What does Microsoft get out of this? They already have TTS and deep learning transcription, what technical capabilities does Nuance have that they don't have already (or can't develop for substantially less than $20B?)
Probably a crapton of patents for voice recognition.
Also, if you cannot operate a keyboard and must communicate by speech to operate a computer, it's pretty much Dragon NaturallySpeaking or GTFO. Integrating NaturallySpeaking tech into Windows would be a huge boon and further cement Windows as the os to have if you have disabilities.
I have users who have intentionally switched their speech engine from the latest version of Dragon to Talon, for both dictation and commands. Talon is cross platform and directly targets accessibility use cases (far more than just speech input).
I'm specifically talking about the new Conformer model, available in early access as of ten days ago. What you tried was likely the previous (circa 2018) model, which is much less accurate than Conformer.
And what do you suggest is better? I've worked with nearly every tool (open source and closed) under the sun in medical, industrial, and personal settings and Dragon NaturallySpeaking/Professional was by far the best in terms of accuracy regardless of prosody, accent, background noise, technical terms used, etc.
Personally I think they should've been acquired a decade ago.
That answer depends on the language and on your use case. It seems like you're asking about desktop apps, but my parent was not talking in that context. Indeed there's not a lot of choice there because there's no money in it.

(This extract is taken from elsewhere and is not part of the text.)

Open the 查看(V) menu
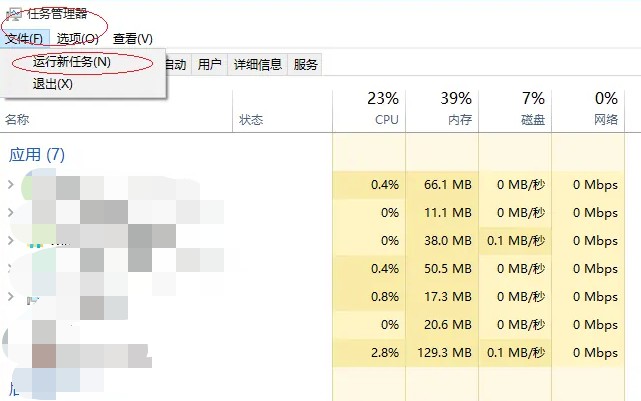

I'm even talking vs custom trained models with Kaldi (was working on a startup that was trying to create lessons for public speaking so we could grab enough data to tackle accent remediation/help those with aphasic speech disorders) and again just reiterating, the out of the box performance of Nuance's products are just better than anything else.
Obviously Nuance is more than just speech recognition, but still not sure why people are downplaying how good they were at it.

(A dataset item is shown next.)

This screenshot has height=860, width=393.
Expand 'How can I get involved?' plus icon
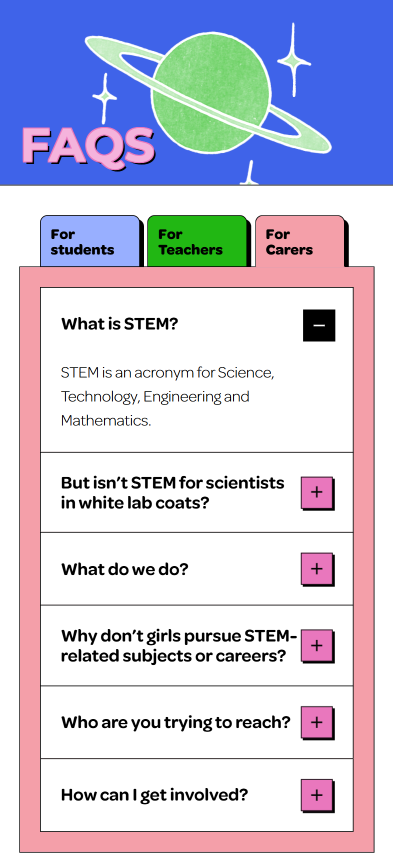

EDIT: or maybe it's just too prohibitively expensive for people outside of medical/legal fields to know about? And don't get me wrong, I love that things like Talon Voice are widely available for hands free coding, I just hope this means NaturallySpeaking will supplant Windows Dictation.
If you have the data and a specific domain you can focus on then building a custom model [with kaldi] should always win. That's what I've done in the past (beating google, nuance etc.). You most likely didn't have the data and/or didn't know kaldi well.
> Obviously Nuance is more than just speech recognition, but still not sure why people are downplaying how good they were at it.
Because nuance wasn't very good.. at least in all the benchmarks I've seen. It's been a while since I compared numbers it's possible they've improved a lot. They're also known for kinda being dicks with the contracts they offer in B2B.